*** RECORDS FOR THIS EXERCISE
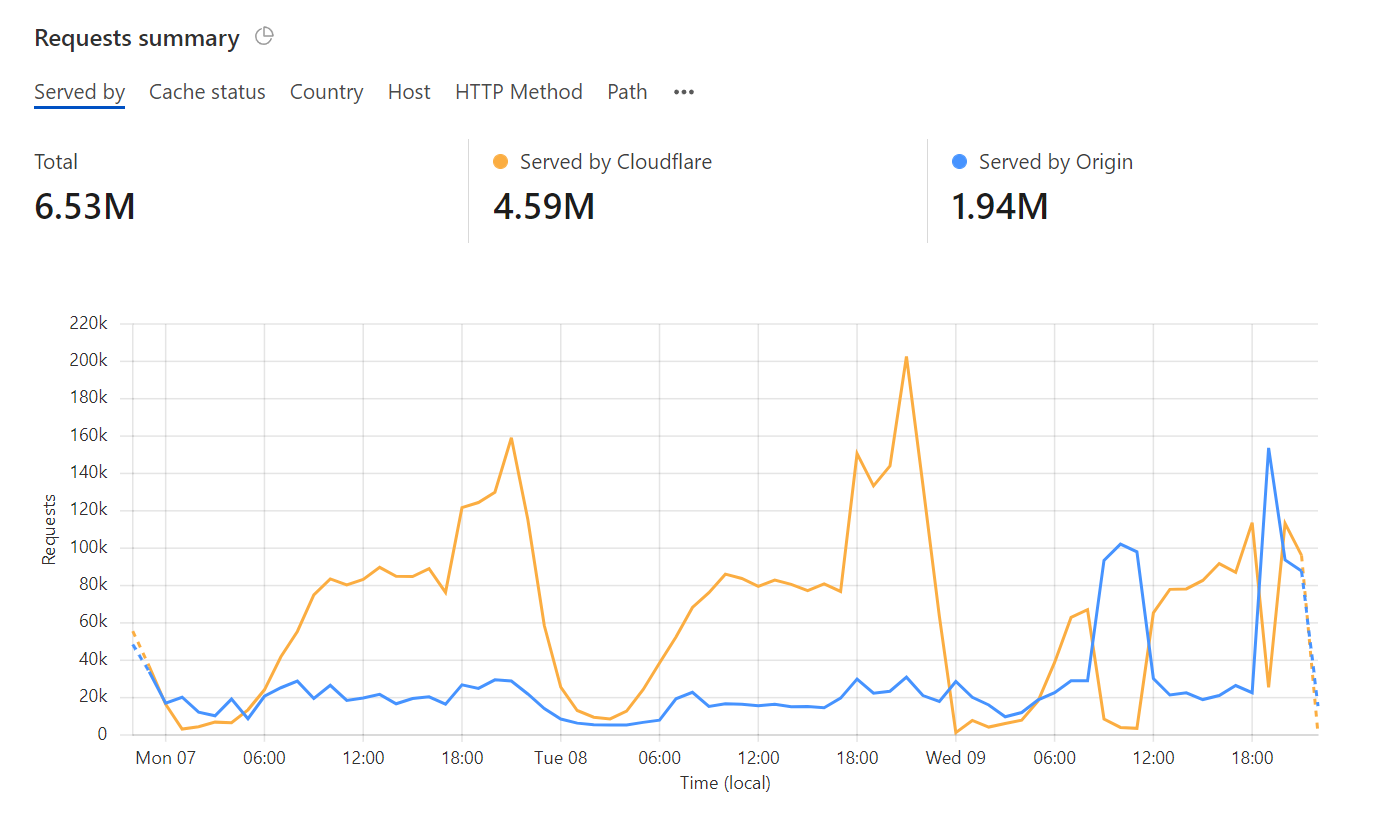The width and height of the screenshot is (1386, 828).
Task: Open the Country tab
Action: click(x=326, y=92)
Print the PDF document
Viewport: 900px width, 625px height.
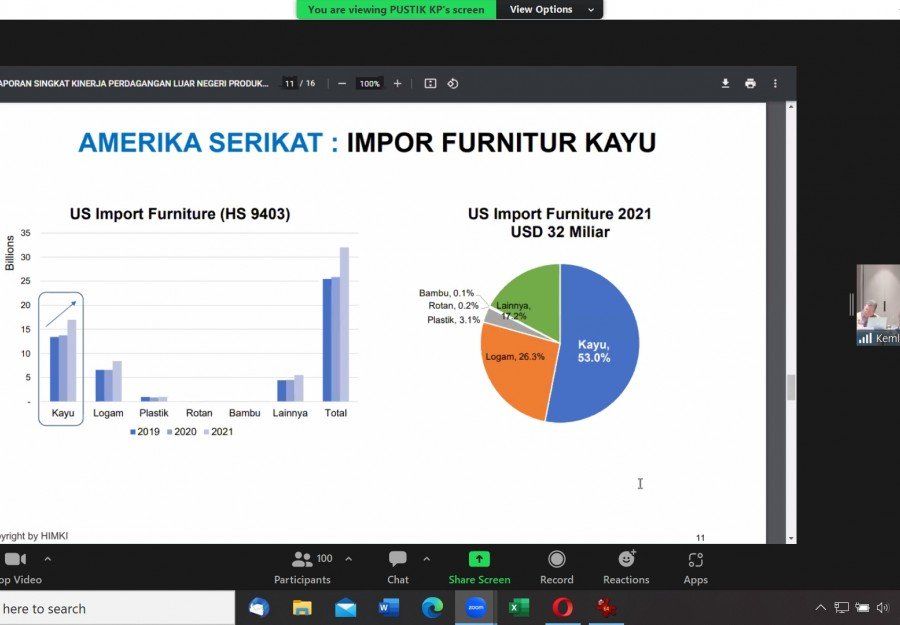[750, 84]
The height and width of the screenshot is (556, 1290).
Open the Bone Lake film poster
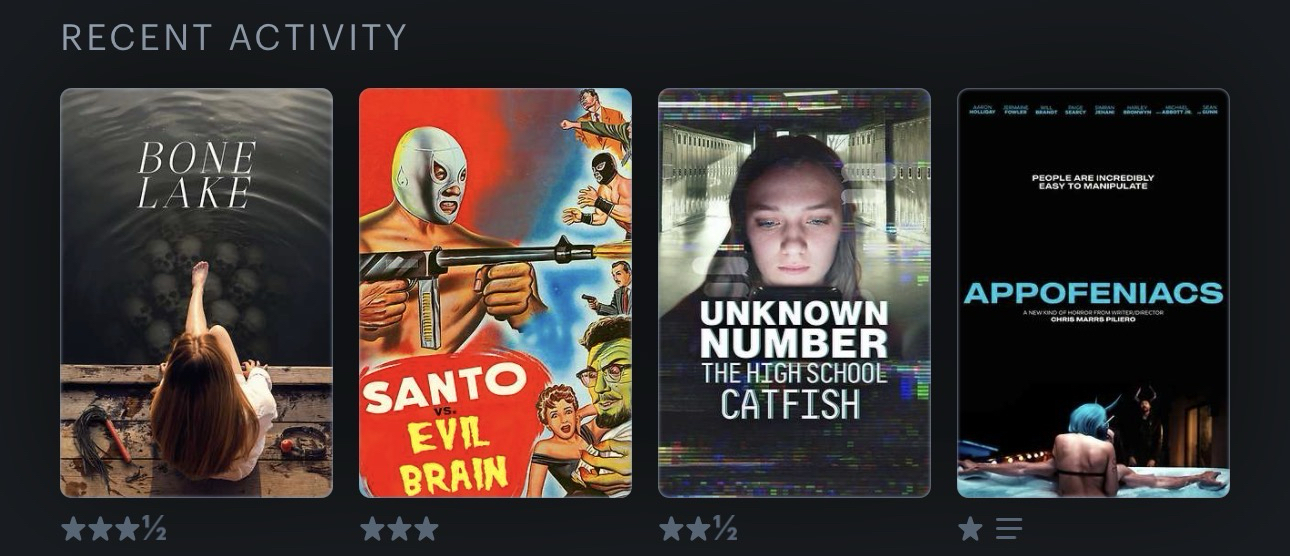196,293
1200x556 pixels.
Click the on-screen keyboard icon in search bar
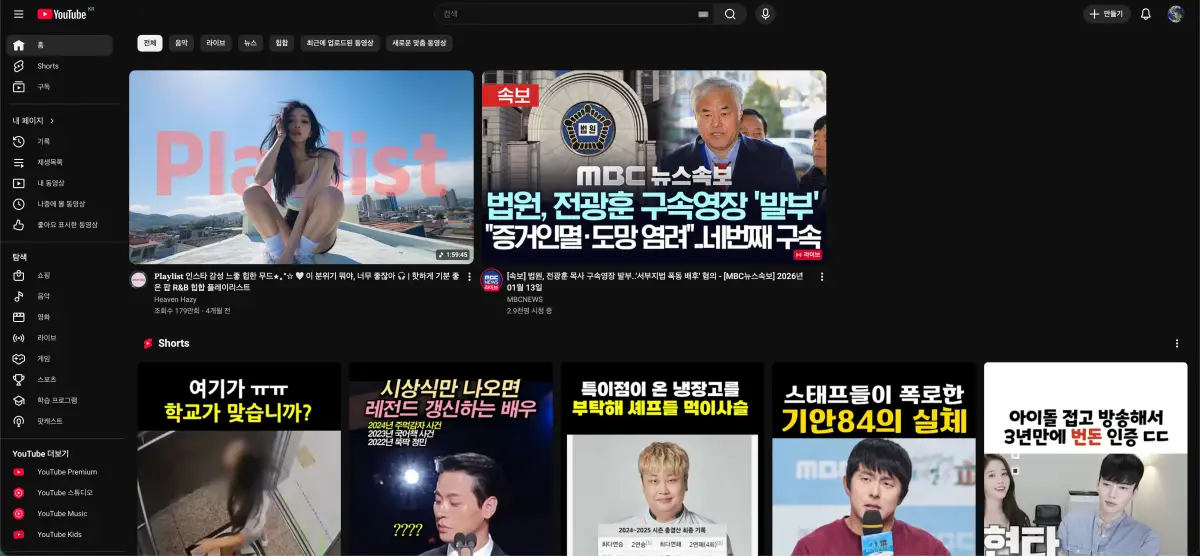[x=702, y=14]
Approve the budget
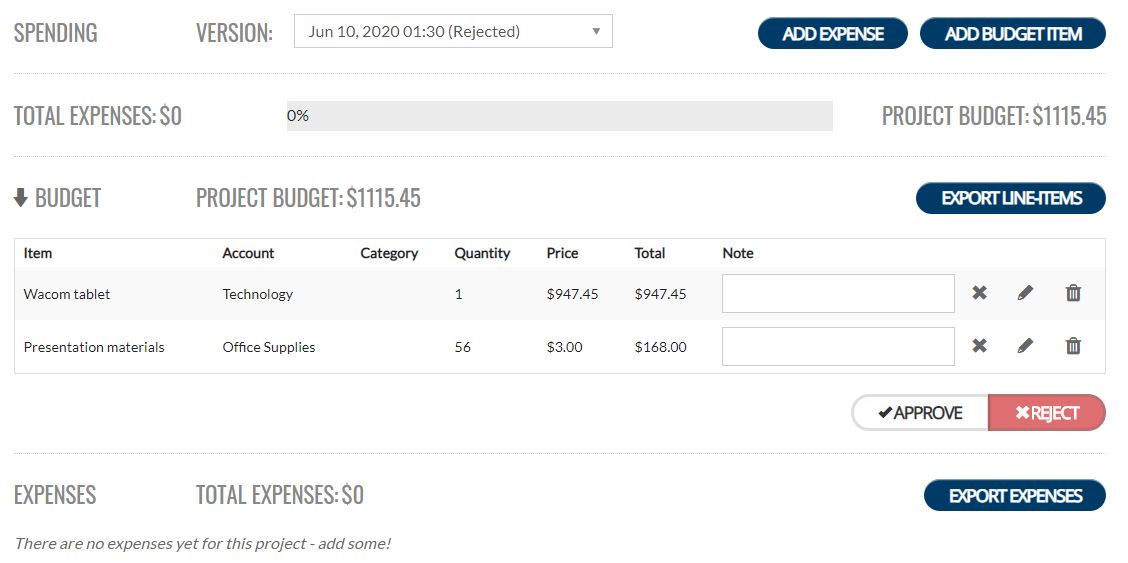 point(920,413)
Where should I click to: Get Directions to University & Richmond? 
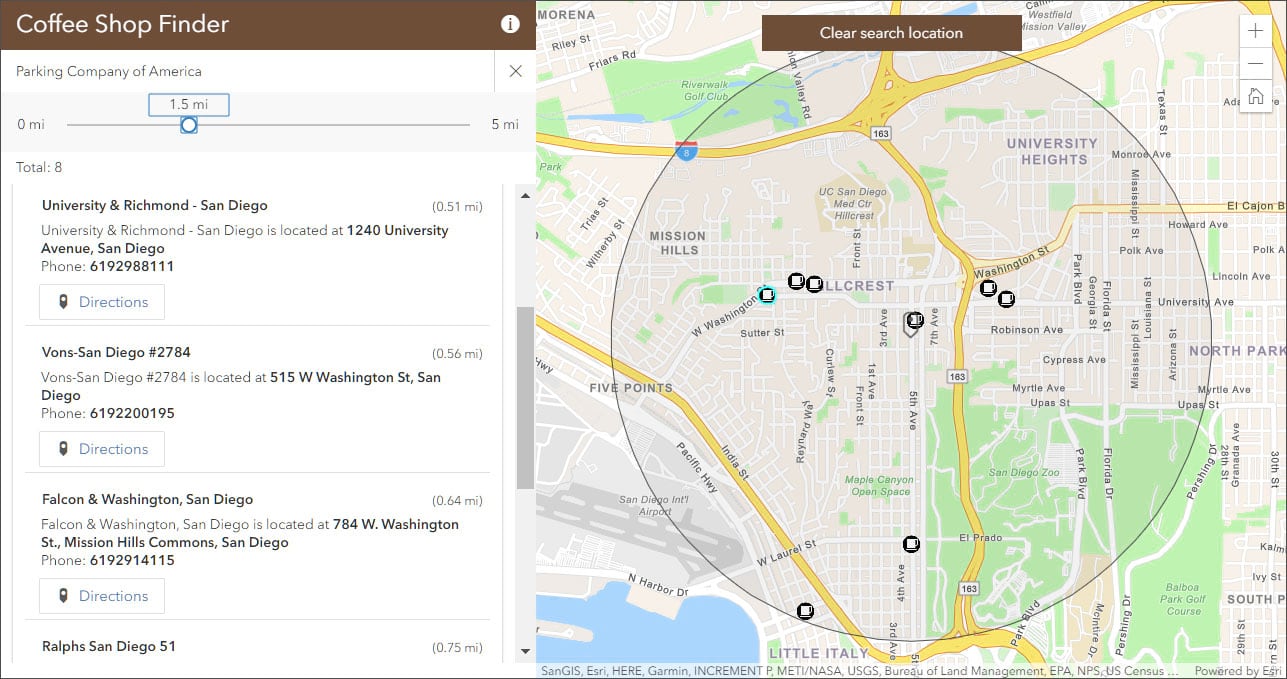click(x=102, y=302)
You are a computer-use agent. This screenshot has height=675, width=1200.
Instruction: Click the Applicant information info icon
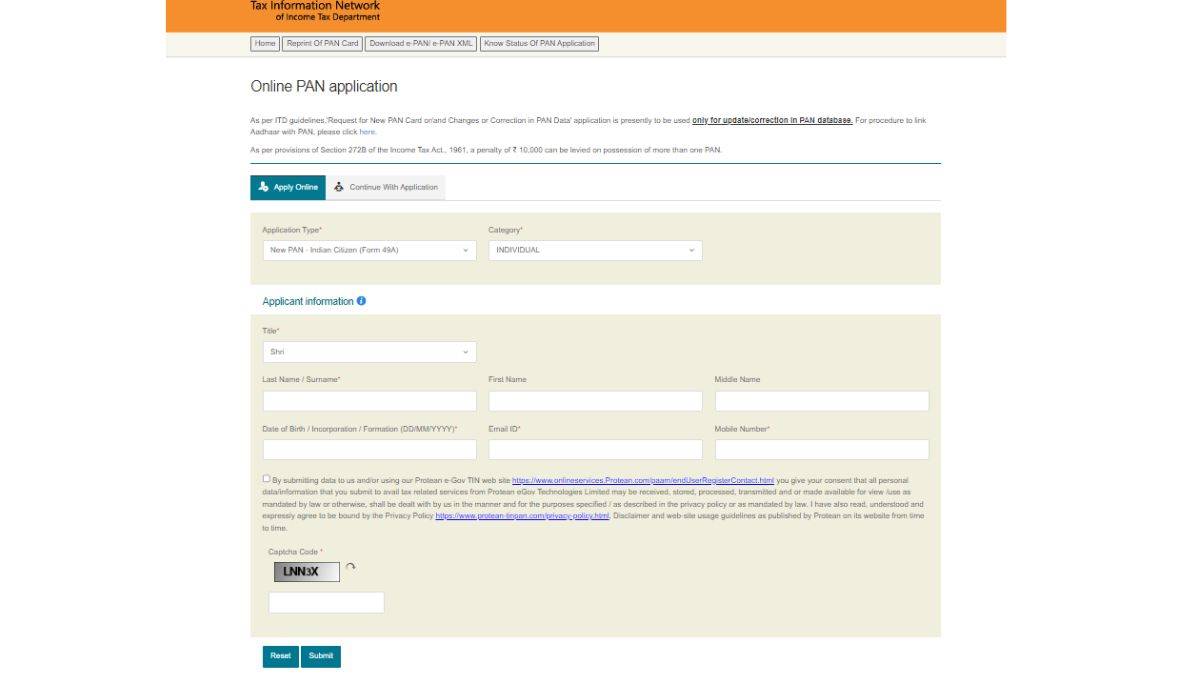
******
= EXERCISE AIM =
The required result is an exact copy of the lines from the line containing "Where should I" through the end of the entries, with every picture left out.

= ANSWER AREA =
Where should I click to: Get Directions to University & Richmond? 
click(x=102, y=302)
You are a computer-use agent. This screenshot has height=675, width=1200.
Instruction: Click the Applicant information info icon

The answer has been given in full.